Tiscali's marketing department certainly has some work to do before the service is ready to compete on the national stage with Sky, Virgin Media, and BT's TV offerings. What appears to be its baffling website's main TV page currently trumpets series six of The West Wing, which aired in 2004, even though the content it offers is arguably stronger than BT Vision. Tiscali offers the full range of Sky Sports channels, for example.

BT Vision is available free to Total Broadband customers, however, while Tiscali compels subscribers to take a pay-TV bundle.

BT is struggling to meet its aim of 200,000-plus by the end of this financial year, despite a massive advertising campaign, and a much larger base of broadband customers than Tiscali. Orange has failed to meet its target of launching IPTV in the UK this year.

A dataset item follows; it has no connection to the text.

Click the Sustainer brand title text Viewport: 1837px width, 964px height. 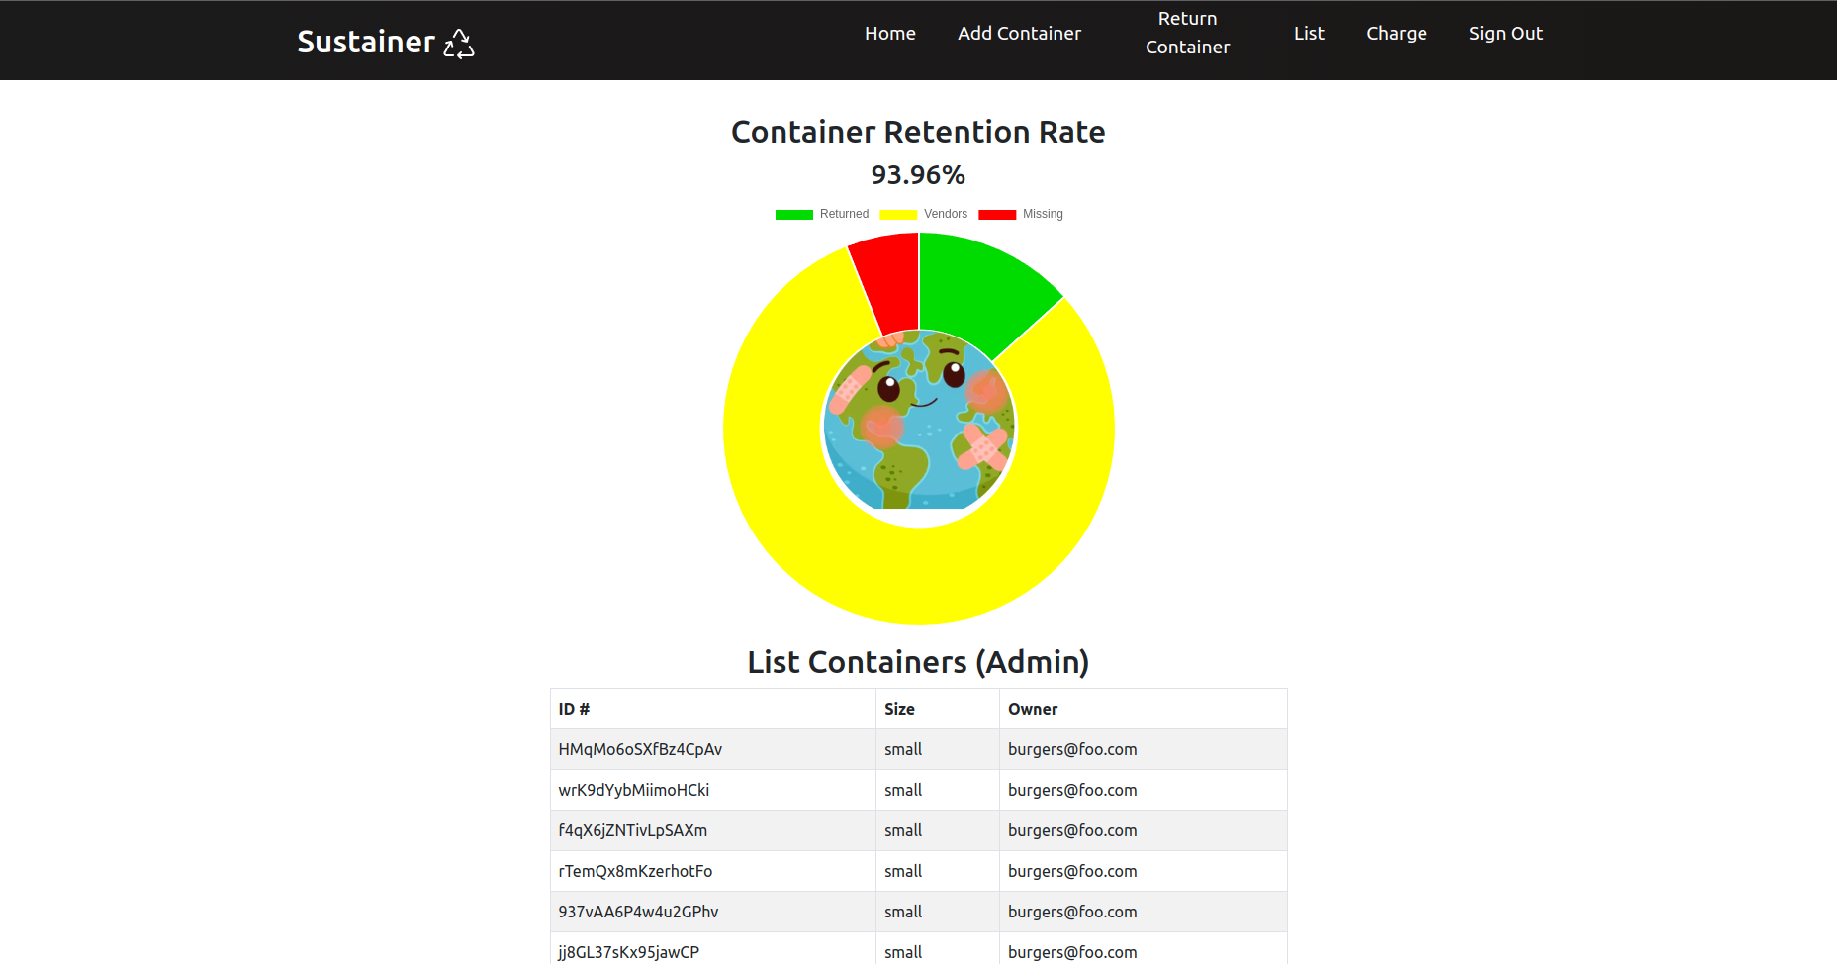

We wish Tiscali luck, but form suggests targets ain't worth the press release they're written on in the broadband telly market. ®

Bootnote

A Tiscali employee took it upon himself to do some astroturfing in our comments section when we wrote about the customer drop-off. He disputed his own firm's official numbers, writing: "We have not lost customers, in fact we've gained a lot. Lots of people are now using the service nationwide. Don't believe everything that you read."

If he would like to contradict his boss' assessment of current numbers - less than 50,000 - as well as his own firm's last set of quarterly results, we're all ears.